Client Talking Points
The CRB Index (19 commodities) deflated another full -1% yesterday and remains bearish TREND @Hedgeye. Energy stocks (XLE) were down another -0.9% on the day. Commodity risk ranges have mostly all opened up to the downside (signaling lower-lows for Oil, Copper, etc.) – immediate-term risk range for WTI crude is now 75.69-79.16.
Popular consensus is that Down Oil = Up Consumer Stocks, but that isn’t working; Consumer Discretionary (XLY) was both down on a market up week (last week) and down again on a market up day yesterday; by our math 2/3 of the country is in a spending recession (no wage growth and highest cost of living, all-time).

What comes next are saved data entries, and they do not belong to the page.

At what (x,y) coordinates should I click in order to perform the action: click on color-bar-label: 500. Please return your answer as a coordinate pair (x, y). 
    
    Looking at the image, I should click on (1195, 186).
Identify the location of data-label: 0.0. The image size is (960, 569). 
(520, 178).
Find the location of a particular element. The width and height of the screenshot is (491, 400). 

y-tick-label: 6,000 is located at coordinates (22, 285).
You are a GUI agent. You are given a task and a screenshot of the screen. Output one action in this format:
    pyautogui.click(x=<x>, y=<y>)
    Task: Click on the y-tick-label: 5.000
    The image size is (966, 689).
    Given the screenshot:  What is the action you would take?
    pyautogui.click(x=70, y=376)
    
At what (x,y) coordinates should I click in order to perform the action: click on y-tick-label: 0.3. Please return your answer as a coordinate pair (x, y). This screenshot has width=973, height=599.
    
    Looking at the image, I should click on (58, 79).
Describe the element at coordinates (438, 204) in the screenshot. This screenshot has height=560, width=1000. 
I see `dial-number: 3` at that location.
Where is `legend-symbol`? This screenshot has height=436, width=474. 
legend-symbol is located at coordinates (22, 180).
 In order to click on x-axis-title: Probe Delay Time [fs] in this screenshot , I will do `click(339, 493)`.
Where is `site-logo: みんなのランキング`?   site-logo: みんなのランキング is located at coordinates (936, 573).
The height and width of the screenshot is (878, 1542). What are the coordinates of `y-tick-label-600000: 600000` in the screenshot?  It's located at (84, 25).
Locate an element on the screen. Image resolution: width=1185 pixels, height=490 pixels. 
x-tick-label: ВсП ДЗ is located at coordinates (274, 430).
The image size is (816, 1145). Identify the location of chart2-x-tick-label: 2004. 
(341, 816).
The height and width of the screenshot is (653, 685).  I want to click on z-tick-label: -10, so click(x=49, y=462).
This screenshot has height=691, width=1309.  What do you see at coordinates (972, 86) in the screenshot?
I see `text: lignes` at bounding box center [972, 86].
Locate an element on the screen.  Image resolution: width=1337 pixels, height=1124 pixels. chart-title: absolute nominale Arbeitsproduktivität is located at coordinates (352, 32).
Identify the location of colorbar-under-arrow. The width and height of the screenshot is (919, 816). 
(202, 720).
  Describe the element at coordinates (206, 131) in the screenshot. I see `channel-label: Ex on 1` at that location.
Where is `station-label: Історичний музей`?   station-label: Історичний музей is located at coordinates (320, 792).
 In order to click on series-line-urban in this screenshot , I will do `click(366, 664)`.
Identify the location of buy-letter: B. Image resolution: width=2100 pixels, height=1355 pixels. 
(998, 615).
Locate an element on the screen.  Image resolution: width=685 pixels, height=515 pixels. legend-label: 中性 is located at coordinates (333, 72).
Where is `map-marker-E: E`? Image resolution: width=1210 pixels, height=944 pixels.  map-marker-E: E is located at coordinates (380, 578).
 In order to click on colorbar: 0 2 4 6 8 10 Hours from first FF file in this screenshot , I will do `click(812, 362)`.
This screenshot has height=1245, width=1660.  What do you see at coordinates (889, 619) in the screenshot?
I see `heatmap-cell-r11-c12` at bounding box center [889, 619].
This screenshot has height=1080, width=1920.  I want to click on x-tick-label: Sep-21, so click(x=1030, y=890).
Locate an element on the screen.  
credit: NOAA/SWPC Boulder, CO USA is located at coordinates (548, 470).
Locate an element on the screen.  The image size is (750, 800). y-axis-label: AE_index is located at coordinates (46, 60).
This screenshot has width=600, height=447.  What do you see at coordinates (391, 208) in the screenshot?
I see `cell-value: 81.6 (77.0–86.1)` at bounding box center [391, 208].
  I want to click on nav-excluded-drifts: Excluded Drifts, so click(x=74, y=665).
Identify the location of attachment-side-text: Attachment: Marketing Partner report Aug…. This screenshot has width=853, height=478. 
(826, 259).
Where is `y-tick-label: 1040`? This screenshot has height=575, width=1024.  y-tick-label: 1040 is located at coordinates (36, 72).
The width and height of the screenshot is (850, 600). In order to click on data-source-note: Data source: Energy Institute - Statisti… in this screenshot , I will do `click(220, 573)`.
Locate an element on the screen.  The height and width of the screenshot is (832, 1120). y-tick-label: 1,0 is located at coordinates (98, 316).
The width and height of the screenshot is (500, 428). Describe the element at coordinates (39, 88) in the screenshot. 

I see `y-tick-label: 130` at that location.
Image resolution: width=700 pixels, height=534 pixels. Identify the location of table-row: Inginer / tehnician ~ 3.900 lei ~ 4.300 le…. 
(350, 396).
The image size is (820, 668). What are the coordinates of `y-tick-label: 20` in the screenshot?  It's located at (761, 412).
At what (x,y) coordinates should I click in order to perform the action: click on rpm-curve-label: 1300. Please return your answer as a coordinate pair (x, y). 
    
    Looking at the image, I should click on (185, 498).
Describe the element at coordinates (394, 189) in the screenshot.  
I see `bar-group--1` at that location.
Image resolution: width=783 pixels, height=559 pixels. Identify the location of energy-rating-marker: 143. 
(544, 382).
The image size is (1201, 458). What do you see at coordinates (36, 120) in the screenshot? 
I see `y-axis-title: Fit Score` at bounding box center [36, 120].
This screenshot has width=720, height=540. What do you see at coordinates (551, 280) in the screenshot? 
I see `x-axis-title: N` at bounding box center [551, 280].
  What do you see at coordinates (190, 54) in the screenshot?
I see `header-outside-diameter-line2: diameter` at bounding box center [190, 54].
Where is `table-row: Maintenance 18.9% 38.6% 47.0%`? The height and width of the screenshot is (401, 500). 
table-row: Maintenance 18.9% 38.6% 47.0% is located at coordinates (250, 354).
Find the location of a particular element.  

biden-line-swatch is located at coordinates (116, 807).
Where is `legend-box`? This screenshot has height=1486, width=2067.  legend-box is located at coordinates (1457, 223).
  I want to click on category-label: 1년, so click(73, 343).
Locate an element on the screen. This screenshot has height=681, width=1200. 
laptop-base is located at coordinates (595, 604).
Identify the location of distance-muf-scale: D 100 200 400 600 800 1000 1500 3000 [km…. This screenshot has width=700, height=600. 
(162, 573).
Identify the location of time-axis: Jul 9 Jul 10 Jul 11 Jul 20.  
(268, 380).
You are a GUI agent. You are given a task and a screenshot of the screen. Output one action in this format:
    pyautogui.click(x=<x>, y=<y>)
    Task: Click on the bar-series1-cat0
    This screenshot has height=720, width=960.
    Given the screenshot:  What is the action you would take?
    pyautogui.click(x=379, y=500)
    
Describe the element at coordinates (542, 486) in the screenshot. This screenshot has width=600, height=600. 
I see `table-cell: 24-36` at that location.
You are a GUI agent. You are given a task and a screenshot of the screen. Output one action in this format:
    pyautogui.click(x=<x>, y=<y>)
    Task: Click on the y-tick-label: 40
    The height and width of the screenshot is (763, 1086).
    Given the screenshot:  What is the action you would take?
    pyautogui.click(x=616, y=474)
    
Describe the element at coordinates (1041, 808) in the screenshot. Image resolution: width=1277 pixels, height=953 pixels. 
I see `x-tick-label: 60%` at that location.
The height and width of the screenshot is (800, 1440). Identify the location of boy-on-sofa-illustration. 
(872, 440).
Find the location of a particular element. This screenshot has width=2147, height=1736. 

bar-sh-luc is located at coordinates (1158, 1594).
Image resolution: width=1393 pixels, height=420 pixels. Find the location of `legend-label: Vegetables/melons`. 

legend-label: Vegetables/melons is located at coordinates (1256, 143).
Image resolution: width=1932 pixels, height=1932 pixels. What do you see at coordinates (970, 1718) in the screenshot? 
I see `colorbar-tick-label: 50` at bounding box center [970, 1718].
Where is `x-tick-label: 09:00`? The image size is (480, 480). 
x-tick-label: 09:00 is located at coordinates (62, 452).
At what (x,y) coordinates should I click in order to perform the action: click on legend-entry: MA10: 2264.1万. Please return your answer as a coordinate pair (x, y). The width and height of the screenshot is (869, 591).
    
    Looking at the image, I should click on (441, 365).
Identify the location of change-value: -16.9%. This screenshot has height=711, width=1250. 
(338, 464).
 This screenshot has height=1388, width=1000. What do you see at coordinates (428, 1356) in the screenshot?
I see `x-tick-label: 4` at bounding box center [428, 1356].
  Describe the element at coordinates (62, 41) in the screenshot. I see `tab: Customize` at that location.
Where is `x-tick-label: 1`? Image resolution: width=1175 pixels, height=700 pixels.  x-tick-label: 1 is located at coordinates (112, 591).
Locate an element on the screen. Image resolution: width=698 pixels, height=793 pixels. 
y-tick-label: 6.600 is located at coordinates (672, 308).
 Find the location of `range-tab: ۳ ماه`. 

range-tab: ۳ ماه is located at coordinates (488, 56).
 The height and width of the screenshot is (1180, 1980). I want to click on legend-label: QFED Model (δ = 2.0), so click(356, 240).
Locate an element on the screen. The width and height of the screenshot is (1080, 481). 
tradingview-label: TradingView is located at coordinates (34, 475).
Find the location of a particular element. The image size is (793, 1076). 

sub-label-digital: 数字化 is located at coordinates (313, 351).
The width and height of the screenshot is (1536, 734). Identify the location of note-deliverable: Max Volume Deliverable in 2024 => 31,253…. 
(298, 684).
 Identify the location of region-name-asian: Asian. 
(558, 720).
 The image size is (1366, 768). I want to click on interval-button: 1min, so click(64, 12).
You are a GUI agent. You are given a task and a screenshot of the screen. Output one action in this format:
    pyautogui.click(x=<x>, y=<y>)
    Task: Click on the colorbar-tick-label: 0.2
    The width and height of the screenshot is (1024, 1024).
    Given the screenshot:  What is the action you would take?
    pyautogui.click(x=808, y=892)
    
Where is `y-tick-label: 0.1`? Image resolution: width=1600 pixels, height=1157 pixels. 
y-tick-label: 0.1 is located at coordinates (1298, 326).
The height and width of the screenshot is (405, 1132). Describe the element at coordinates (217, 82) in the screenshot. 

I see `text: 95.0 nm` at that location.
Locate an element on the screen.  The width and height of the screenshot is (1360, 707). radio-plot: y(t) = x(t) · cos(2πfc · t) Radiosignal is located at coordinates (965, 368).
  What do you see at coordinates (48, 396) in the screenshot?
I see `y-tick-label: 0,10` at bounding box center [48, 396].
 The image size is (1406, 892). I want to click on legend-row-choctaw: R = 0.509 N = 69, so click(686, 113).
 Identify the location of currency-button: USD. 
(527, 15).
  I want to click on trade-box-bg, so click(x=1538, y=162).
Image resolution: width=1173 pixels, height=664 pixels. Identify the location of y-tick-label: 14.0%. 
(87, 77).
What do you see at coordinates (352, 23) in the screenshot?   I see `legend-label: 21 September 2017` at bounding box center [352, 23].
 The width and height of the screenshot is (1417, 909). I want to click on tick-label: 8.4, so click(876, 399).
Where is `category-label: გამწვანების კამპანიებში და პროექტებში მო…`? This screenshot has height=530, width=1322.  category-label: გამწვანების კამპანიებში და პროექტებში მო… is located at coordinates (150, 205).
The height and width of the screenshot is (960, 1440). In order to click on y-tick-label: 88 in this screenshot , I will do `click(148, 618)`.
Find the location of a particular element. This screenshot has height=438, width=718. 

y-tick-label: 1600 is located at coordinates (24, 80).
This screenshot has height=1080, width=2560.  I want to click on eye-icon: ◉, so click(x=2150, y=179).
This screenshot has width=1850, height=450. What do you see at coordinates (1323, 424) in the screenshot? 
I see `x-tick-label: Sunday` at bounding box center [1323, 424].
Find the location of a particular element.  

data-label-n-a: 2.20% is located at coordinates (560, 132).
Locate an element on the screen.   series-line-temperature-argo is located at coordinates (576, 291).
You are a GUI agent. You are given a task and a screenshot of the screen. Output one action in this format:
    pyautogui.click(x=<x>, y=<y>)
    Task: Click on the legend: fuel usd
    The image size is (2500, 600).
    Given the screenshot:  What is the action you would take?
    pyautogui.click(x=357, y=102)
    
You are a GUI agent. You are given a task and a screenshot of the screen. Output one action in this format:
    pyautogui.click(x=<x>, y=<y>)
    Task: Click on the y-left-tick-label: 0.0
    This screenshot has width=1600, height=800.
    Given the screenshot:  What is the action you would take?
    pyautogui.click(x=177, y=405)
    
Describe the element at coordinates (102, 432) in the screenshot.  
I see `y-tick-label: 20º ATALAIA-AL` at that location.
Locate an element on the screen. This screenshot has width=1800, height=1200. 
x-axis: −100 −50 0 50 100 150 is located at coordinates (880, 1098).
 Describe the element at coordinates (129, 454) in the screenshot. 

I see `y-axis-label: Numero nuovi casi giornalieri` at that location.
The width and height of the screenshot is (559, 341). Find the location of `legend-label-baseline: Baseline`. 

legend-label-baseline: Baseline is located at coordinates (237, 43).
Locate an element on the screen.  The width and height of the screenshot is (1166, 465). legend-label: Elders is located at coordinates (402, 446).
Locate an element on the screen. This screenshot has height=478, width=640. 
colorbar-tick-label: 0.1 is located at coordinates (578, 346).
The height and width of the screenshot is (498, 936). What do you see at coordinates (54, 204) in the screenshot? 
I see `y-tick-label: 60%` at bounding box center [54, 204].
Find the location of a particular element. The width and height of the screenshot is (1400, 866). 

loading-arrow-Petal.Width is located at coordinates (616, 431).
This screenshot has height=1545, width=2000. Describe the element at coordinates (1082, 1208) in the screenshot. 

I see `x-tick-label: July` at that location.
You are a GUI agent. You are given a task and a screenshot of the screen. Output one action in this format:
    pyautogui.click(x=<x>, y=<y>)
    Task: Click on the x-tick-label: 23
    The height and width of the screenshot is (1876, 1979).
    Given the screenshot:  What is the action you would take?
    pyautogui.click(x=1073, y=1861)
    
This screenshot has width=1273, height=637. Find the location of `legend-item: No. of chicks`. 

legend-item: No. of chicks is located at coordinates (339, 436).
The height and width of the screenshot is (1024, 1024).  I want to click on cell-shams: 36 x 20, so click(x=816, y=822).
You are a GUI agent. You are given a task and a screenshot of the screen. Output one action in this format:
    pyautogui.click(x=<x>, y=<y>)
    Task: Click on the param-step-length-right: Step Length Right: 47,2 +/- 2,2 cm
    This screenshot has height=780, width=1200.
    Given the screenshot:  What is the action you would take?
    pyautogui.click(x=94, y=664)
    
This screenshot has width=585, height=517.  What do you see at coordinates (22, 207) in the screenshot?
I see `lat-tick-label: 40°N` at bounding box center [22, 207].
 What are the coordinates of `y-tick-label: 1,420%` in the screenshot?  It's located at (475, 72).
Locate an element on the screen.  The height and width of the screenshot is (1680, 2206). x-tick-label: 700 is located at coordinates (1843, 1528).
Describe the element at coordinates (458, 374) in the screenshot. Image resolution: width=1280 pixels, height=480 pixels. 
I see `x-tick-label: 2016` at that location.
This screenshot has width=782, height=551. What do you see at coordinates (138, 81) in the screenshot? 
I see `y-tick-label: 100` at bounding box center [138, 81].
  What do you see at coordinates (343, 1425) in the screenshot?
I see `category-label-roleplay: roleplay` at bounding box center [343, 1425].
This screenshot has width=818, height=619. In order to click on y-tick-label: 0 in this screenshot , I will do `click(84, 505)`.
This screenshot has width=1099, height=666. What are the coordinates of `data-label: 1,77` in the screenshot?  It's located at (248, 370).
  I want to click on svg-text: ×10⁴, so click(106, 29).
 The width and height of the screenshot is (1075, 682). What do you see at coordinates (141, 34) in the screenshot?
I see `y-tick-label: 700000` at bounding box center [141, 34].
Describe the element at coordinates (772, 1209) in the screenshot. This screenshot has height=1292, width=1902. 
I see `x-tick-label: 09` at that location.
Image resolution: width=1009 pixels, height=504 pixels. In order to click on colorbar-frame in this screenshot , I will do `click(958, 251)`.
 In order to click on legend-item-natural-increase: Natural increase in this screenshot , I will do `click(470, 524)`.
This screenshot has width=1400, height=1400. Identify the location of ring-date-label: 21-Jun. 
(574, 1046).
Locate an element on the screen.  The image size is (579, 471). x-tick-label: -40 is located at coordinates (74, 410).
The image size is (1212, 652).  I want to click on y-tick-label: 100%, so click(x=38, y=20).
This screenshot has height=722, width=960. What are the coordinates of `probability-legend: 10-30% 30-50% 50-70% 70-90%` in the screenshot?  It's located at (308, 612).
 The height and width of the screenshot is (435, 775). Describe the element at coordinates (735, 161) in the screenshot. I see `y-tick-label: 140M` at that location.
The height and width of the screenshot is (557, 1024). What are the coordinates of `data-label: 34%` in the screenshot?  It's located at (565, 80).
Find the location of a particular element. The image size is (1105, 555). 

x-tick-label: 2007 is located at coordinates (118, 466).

Very similar market dynamics to the SEP highs in the U.S. stock market (SPX made all-time highs, while Russell made lower-highs on decelerating volume); Total U.S. Equity Market Volume (including dark pool) was -8% and -25% vs. the 1 month and year-to-date averages yesterday.
|FIXED INCOME||28%||INTL CURRENCIES||3%|
Top Long Ideas
The Vanguard Extended Duration Treasury (EDV) is an extended duration ETF (20-30yr). U.S. real GDP growth is unlikely to come in anywhere in the area code of consensus projections of 3-plus percent. And it is becoming clear to us that market participants are interpreting the Fed’s dovish shift as signaling cause for concern with respect to the growth outlook. We remain on other side of Consensus Macro positions (bearish on Oil, bullish on Treasuries, bearish on SPX) and still have high conviction in our biggest macro call of 2014 - that U.S. growth would slow and bond yields fall in kind.
We continue to think long-term interest rates are headed in the direction of both reported growth and growth expectations – i.e. lower. In light of that, we encourage you to remain long of the long bond. The performance divergence between Treasuries, stocks and commodities should continue to widen over the next two to three months. As it’s done for multiple generations, the 10Y Treasury Yield continues to track the slope of domestic economic growth like a glove. We certainly hope you had the Long Bond (TLT) on versus the Russell 2000 (short side) as the performance divergence in being long #GrowthSlowing hit its widest for 2014 YTD (ex-reinvesting interest).
The U.S. is in Quad #4 on our GIP (Growth/Inflation/Policy) model, which suggests that both economic growth and reported inflation are slowing domestically. As far as the eye can see in a falling interest rate environment, we think you should increase your exposure to slow-growth, yield-chasing trade and remain long of defensive assets like long-term treasuries and Consumer Staples (XLP) – which work decidedly better than Utilities in Quad #4. Consumer Staples is as good as any place to hide as the world clamors for low-beta-big-cap-liquidity.
Three for the Road
TWEET OF THE DAY
GOLD: widening risk range (not good) = $1121-1201/oz $GLD
QUOTE OF THE DAY
It's about work before glory, and what's inside of you.
STAT OF THE DAY
According to Moody’s Analytics, adults under age 35 currently have a savings rate of negative 2%, that compares with a positive savings rate of about 3% for those age 35 to 44, 6% for those 45 to 54, and 13% for those 55 and older.